Exposition

Les énigmes de Victor Brauner

Rares sont les expositions consacrées à Victor Brauner (1903-1966), la dernière en date à Paris remonte à l’année 1972. Figure du surréalisme, son œuvre se poursuit au-delà, elle se situe aux confins de l’être. Ses visions convoquent une métaphysique faite de symboles et d’énigmes. Dépouillées, profondes, exigeantes, elles nous portent dans des territoires sublimés, à la fois ouverts et fantasmagoriques, d’une familiarité inquiétante.

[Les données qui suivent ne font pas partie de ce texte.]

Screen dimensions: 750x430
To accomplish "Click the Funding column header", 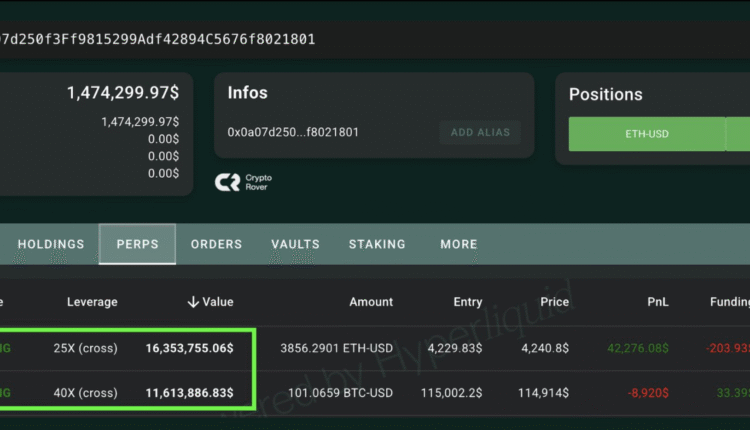I will coord(727,302).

Victor Brauner: Autoportrait (1931)

Victor Brauner: Autoportrait (1931)

Cette visite chronologique nous permet de voir comment s’est tissée l’œuvre de Victor Brauner et la façon dont elle s’imbrique étroitement avec sa vie. Elle s’articule également autour de deux moments pivots, la perte de l’œil de Victor Brauner en 1938 et la Seconde Guerre mondiale, pendant laquelle il fuit l’antisémitisme et trouve refuge dans le Sud de la France. Auparavant, après des cours à l’Ecole des beaux-arts de Bucarest, il est dans les années 1923-1924 l’une des figures incontournables de l’avant-garde roumaine. De 1930 à 1935, Victor Brauner séjourne pour la seconde fois à Paris. Il y rencontre André Breton en 1933 et adhère au surréalisme en 1934, sa première exposition parisienne aura lieu en 1934. Après la Seconde Guerre, il reviendra à Paris en 1945 et s’installera rue Perrel, dans l’ancien atelier du Douanier Rousseau. Sept ans avant de perdre son œil, en 1931, Victor Brauner peindra de façon prémonitoire un autoportrait avec un seul œil, qui fera écho à la magie surréaliste et au „hasard objectif“ revendiqué par André Breton, celui-ci surnommant alors Victor Brauner le „voyant“.